Surely paper passes would still exist along with the Clipper card selling passes too, but lets remember that Clipper is a regional project spearheaded by the Metropolitan Transportation Commission and has forced agencies with a gun at their head saying to transition or lose funding. This happened to BART when the agency slacked off on transitioning their tickets to Clipper when the MTC threatened to cut their funding if they didn't do the transition by the last day of 2011.
But is putting a gun to each transit agency's head telling them to go to Clipper a great idea?
- In some cases, it has helped agencies in certain ways, like reducing fraud from those who prints fake passes and transfers, less people needed to count the farebox cash as people pay with e-cash, more efficient buses as people use Clipper to pay for rides instead of spending longer periods of time feeding cash in the box, and less resources required to disburse passes to thousands of vendors all around the Bay Area.
- But going Clipper only has its problems too... boarding of Muni buses used to be quick when paper passes was the norm; just flash at the driver and go. Reliability of Clipper card readers on vehicles are not as reliable as the faregates that has over a 99.6% monthly average; if you assume 96% of vehicle readers are functioning, that means 1 of 25 buses/trains have a non-functioning reader; that's unacceptable and Muni loses money because the rules state if the Clipper reader is broken, the passenger scores a free ride. At least with Muni metro, if one gate is broken, just go to the one next to it. Lastly, I understand Muni has done some heavy campaigning to get youth and senior passengers to go Clipper only, but even with all this hard work, the members of the public who slacks-off on obtaining a new card blames the agency for "not doing enough" when plenty of opportunities has been given to get a new card.
Is it really worth $10.4 million per year for Muni to operate Clipper? That depends on who you ask. Is the MTC giving some extra money to agencies to help pay for the brunt of using Clipper? That's an answer I don't exactly know.
What I do know is that by going Clipper only, it's good public relations for the MTC and all the participating agencies by having a single card; that's been a dream of public transit advocates for a very long time. The transition of passes has also changed the way we buy them, offering us more opportunities to buy (online, phone and autoload) but fewer opportunities to buy it through traditional methods (visiting your neighborhood vendor). I've learned to adapt to the changes by visiting a metro station during the weekend to buy my pass when I'm out and about to explore the city.
I don't really think they are giving a good estimate on the $10.4 million because of a few factors: (1) they are saving money on having people count hard cash and coins. Since people can pay their fares with electronic cash on Clipper and not needing to collect money from their (former) pass vendors, this means less staffing is needed to handle money. (2) While the report says the agency is saving money on less maintenance on the faregates, how about the bus and train cash boxes? Less cash fed in the box means less parts moving, and can reduce the need for maintenance as people continue to use e-cash payments.

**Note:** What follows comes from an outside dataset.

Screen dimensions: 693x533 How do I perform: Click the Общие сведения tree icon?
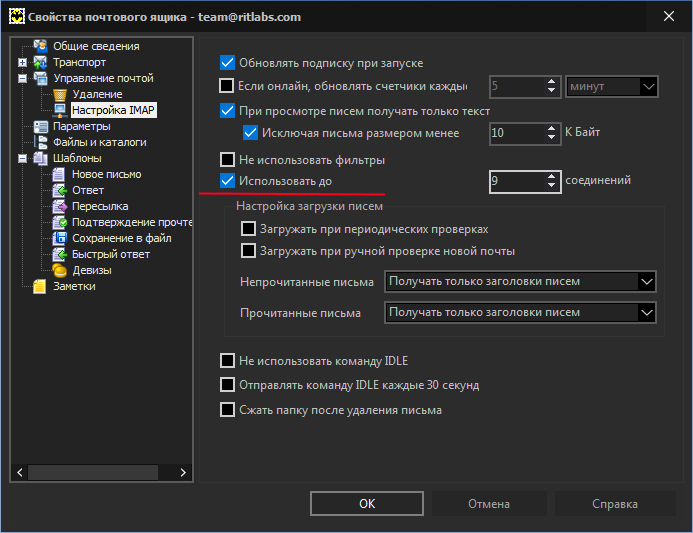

Muni could save more money by encouraging regular citizens who rides Muni infrequently, by telling them to get a Clipper card, instead of buying a limited use ticket every single time. It costs $600,000 a year to issue those metro ticket machine tickets and a good portion only gets used once and dumped in the trash. Get people on a permanent Clipper card and that estimated $600K will drop. Of course, tourists will still buy the limited use metro tickets, we can't stop that fact.
Lastly, I don't like the idea of having Muni transition their visitor passports and Cable Car tickets to Clipper. Paper form is easier to handle for the visitors. For the lifeline passes, it's not a bad idea to go Clipper only so the agency can stop printing paper passes altogether.